Secrets of radioactive 'promethium' — a rare earth element with mysterious applications — uncovered after 80-year search

An artist's rendering of a microscopic view of the promethium element
Conceptual art showing the rare earth element promethium in a vial surrounded by an organic ligand. ORNL scientists have discovered hidden features of promethium, opening a pathway for research into other lanthanide elements. (Image credit: Jacquelyn DeMink, art; Thomas Dyke, photography; ORNL, U.S. Dept. of Energy)

For the first time, scientists have revealed crucial properties of the mysterious, radioactive substance promethium — nearly eight decades after the elusive rare earth element was discovered.

Promethium is one of the 15 lanthanide elements at the bottom of the periodic table. Also known as the rare earths, these metals exhibit a number of useful properties, including strong magnetism and unusual optical characteristics, making them particularly important in modern electronic devices. 

"They are used in lasers; they are part of the screens of your smartphone. They are also used in very strong magnets in wind turbines and electric vehicles," Ilja Popovs, a research and development staff member at Oak Ridge National Laboratory (ORNL) and co-author of a new study published in the journal Nature, told Live Science. 

'Scarce and difficult to study'

Promethium itself, which was discovered by ORNL scientists in 1945, has a few minor applications in atomic batteries and cancer diagnostics. But scientists have a very limited understanding of the element's chemistry, precluding more widespread uses. 

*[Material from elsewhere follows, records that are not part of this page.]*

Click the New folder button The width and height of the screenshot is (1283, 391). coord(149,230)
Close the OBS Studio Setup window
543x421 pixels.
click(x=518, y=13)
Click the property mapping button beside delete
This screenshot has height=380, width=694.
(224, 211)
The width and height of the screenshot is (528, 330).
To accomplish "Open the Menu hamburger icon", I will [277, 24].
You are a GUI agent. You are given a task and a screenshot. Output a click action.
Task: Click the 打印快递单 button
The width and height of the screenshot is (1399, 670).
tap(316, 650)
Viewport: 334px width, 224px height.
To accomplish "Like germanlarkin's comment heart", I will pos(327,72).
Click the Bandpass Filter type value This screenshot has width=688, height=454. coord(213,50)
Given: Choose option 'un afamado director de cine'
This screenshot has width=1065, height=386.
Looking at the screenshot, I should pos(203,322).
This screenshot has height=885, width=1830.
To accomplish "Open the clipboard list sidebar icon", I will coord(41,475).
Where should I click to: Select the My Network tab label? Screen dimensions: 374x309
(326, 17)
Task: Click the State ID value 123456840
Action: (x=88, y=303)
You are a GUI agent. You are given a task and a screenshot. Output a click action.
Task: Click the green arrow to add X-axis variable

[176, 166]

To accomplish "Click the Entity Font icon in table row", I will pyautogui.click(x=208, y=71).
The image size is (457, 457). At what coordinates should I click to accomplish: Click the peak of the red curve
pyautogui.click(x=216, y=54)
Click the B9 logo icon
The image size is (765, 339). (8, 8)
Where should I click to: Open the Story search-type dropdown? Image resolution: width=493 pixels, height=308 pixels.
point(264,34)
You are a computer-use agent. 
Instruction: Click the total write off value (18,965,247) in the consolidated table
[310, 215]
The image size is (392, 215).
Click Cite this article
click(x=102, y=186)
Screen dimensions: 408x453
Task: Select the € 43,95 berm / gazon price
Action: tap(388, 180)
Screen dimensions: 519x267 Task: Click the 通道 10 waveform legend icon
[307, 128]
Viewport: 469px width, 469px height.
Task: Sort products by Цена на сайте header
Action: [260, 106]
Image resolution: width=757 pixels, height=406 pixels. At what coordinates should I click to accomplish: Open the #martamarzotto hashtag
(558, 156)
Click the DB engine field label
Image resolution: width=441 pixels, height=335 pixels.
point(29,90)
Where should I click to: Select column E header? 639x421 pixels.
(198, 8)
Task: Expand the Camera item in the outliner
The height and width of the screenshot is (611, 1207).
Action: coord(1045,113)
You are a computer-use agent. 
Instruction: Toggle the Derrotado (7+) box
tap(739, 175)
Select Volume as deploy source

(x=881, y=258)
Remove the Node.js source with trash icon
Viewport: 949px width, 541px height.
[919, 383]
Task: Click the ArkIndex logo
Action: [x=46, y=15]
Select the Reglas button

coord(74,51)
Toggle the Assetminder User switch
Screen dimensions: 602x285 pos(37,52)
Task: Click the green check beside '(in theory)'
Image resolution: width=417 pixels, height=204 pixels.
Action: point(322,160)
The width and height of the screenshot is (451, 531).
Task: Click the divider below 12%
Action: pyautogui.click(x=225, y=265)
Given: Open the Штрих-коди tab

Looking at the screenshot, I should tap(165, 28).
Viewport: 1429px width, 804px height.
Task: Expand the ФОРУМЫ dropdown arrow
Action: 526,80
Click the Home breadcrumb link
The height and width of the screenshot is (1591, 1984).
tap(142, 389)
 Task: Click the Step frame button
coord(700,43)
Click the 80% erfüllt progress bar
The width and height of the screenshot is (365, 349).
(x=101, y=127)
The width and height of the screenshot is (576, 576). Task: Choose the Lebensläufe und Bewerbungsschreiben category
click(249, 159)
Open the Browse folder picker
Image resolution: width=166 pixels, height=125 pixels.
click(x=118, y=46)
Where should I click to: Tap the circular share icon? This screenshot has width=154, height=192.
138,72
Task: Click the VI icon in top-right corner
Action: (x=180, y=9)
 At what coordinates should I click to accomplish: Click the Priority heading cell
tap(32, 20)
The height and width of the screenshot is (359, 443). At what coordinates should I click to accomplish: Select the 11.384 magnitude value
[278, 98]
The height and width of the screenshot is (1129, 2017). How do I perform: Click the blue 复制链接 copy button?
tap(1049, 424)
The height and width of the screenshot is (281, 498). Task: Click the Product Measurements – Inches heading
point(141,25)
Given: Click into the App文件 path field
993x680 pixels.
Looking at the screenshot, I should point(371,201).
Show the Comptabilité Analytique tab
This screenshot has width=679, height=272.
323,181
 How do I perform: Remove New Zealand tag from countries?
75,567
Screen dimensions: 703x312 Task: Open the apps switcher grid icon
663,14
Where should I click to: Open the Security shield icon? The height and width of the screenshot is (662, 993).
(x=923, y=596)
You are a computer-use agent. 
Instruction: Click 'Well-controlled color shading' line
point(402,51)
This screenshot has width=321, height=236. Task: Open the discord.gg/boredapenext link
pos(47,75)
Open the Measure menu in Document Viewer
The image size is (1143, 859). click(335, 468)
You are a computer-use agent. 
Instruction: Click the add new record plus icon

Studying the radioactive element has posed a decades-long challenge, partly due to the difficulty of securing a suitable sample, team member Alexander Ivanov, also a research and development scientist at ORNL, told Live Science.

"Promethium doesn't have a stable isotope — they're all radioactive, meaning that they are decaying [into other elements] with time," Ivanov said. "You get this element through a fission process, so it's scarce and difficult to study."

ORNL is the U.S.' only producer of promethium-147, an isotope of the element with a radioactive half-life of 2.6 years. Using a method developed last year, the researchers separated this isotope from nuclear reactor waste streams, creating the purest possible sample for study.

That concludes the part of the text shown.